= Work to complete =
Wherever the string "gear" shows up in the data below, copy the whole line.

Excerpts from a dataset:
########################################

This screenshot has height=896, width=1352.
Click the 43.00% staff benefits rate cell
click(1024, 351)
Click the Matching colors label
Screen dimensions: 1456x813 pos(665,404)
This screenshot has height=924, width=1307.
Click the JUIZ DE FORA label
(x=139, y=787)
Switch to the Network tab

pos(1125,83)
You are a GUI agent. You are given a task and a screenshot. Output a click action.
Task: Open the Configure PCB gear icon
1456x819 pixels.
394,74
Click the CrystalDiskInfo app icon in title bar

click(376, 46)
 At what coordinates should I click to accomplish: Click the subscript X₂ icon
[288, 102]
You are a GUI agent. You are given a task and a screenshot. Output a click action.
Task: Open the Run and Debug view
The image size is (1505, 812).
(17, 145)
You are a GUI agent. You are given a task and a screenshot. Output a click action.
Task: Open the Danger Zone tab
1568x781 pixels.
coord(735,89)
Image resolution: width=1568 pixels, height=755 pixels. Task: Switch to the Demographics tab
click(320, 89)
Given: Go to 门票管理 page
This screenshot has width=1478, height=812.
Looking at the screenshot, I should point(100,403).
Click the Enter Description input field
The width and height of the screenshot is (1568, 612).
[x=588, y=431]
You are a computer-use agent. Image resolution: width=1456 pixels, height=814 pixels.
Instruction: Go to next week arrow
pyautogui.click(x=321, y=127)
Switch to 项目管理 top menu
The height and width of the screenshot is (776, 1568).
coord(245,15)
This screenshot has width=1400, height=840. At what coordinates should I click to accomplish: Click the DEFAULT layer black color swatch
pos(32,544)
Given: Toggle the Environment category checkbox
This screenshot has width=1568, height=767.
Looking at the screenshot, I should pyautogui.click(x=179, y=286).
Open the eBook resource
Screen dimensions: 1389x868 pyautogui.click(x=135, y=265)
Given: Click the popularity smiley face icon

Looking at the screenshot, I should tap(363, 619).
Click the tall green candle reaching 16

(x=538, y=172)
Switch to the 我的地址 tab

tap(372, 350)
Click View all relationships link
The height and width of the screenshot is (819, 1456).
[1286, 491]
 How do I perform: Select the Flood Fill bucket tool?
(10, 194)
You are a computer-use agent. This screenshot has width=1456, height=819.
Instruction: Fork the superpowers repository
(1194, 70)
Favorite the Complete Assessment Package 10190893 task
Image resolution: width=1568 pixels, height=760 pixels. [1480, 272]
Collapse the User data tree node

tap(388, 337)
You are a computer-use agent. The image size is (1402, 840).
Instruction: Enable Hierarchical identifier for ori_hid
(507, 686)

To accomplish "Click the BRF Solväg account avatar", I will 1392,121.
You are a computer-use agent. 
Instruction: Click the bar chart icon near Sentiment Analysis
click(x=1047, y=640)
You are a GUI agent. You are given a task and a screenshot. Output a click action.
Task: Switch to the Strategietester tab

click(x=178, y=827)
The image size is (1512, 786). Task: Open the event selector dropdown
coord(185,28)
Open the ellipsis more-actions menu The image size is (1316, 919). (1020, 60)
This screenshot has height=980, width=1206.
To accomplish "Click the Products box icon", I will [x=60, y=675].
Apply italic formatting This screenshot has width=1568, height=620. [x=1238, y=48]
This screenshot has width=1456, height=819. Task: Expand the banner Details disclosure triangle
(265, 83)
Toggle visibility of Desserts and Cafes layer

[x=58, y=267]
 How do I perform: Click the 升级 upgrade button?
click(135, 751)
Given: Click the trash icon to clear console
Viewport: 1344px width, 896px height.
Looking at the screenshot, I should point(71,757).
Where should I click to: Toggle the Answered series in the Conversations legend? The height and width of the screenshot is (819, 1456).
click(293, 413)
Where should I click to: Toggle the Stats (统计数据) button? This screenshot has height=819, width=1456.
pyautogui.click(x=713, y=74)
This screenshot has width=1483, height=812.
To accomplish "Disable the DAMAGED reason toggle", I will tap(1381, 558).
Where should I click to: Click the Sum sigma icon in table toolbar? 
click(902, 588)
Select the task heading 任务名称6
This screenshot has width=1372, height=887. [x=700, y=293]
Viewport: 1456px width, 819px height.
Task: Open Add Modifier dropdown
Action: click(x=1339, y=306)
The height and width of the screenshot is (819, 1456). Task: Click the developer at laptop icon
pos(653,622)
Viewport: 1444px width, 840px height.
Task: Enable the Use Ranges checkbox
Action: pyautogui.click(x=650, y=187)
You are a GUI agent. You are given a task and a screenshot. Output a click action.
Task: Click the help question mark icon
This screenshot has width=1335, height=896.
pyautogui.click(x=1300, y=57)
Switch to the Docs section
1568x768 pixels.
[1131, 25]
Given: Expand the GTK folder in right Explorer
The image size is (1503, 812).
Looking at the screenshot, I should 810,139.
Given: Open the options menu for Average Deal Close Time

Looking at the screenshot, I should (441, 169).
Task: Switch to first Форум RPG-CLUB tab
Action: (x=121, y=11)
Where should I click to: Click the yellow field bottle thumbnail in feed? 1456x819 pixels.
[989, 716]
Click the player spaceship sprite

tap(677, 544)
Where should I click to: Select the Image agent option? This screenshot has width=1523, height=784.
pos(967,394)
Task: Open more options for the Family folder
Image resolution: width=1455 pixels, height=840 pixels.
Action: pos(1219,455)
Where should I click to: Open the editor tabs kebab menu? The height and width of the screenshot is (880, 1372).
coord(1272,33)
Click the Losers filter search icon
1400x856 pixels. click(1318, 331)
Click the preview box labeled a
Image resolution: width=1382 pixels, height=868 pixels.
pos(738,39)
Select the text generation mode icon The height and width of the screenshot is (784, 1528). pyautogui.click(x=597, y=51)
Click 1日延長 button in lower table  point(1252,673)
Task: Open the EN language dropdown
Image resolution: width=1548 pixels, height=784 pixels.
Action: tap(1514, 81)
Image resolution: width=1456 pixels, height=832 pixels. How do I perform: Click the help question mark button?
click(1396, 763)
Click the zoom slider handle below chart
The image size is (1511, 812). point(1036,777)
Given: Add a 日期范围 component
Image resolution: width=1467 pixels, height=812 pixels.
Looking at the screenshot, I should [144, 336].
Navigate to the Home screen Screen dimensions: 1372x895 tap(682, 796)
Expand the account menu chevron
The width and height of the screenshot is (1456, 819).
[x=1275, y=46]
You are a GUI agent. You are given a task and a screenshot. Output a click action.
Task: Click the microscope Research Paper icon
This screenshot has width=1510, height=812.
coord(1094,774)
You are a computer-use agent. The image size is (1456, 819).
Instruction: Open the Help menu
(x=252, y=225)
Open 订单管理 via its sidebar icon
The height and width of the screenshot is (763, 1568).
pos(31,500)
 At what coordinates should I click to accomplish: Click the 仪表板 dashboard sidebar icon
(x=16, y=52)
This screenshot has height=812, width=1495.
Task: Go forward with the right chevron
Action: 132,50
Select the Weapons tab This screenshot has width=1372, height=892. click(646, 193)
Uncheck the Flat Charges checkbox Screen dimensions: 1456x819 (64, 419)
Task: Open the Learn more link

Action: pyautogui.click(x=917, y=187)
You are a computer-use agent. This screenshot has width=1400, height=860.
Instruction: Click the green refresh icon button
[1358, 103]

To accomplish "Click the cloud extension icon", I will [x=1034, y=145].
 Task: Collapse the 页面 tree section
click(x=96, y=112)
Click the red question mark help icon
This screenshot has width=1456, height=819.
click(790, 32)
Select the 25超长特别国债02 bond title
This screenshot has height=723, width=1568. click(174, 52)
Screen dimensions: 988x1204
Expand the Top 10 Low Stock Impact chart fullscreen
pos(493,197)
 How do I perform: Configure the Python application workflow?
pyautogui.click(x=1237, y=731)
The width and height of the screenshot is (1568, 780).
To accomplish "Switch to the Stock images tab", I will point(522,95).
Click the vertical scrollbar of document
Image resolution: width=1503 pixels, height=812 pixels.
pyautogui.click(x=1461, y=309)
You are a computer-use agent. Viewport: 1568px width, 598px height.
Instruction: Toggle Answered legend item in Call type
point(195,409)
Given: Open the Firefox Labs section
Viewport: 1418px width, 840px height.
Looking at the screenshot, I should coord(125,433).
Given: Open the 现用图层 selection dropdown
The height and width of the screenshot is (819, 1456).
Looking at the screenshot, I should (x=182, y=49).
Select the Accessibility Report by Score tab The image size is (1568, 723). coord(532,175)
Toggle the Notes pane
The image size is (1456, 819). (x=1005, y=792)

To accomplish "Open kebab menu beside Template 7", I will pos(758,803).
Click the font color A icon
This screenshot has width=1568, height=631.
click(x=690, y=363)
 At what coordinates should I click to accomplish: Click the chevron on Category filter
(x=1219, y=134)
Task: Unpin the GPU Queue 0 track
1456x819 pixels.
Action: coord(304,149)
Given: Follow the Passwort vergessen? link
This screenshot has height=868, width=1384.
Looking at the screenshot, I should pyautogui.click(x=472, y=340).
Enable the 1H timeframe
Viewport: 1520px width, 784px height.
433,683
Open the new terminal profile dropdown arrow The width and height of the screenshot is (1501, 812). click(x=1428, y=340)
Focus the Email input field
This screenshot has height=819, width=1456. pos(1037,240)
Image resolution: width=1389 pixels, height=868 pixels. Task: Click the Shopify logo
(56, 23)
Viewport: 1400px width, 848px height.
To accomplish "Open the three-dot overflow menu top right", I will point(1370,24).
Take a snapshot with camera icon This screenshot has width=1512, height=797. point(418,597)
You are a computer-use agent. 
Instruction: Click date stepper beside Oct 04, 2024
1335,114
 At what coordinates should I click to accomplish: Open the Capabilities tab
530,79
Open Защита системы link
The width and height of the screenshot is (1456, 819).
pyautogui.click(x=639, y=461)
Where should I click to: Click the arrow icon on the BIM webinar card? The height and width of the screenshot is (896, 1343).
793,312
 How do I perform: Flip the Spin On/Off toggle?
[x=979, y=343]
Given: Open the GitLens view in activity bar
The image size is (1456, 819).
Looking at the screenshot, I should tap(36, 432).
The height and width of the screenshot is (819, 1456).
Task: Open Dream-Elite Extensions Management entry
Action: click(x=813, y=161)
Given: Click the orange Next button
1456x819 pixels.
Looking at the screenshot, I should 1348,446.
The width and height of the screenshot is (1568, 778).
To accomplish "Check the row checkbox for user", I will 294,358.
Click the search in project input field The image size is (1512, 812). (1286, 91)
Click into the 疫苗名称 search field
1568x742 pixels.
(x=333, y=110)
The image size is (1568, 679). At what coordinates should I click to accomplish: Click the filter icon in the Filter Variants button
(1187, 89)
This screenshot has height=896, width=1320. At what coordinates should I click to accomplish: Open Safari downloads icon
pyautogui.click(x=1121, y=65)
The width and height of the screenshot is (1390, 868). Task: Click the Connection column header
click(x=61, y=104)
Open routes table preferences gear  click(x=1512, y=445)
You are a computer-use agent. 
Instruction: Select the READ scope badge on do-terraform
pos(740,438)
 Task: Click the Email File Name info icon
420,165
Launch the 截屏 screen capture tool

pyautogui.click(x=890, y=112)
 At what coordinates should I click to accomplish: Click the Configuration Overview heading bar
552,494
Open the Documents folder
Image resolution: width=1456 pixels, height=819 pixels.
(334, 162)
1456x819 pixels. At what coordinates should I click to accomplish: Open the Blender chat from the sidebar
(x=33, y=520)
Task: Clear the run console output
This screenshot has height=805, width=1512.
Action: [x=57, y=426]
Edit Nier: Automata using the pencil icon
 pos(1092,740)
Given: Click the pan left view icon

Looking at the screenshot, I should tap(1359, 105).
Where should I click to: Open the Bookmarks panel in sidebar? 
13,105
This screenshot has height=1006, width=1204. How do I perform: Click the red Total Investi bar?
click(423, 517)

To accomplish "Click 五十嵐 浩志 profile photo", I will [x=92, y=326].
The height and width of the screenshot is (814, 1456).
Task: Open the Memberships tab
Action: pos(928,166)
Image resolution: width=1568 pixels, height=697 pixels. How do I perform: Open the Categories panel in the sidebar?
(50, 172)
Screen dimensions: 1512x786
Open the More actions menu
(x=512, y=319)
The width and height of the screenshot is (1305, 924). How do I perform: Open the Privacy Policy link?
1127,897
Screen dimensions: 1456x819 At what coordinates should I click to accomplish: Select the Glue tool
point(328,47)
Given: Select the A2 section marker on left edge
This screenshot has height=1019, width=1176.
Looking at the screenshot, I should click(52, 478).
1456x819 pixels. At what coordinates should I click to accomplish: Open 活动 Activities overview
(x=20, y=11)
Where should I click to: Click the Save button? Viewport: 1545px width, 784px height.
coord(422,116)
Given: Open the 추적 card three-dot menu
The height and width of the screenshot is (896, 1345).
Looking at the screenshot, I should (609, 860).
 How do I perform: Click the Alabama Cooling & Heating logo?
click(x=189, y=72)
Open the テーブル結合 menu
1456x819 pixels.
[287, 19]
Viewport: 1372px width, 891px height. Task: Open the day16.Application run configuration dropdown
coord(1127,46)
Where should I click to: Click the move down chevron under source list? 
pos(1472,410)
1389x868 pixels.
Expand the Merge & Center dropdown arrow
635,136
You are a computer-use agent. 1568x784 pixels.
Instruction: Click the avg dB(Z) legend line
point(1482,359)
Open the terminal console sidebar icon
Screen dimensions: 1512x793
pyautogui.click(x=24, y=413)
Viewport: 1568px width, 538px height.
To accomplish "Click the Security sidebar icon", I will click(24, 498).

########################################

= Expected answer =
Task: Open the Configure PCB gear icon
Open routes table preferences gear  click(x=1512, y=445)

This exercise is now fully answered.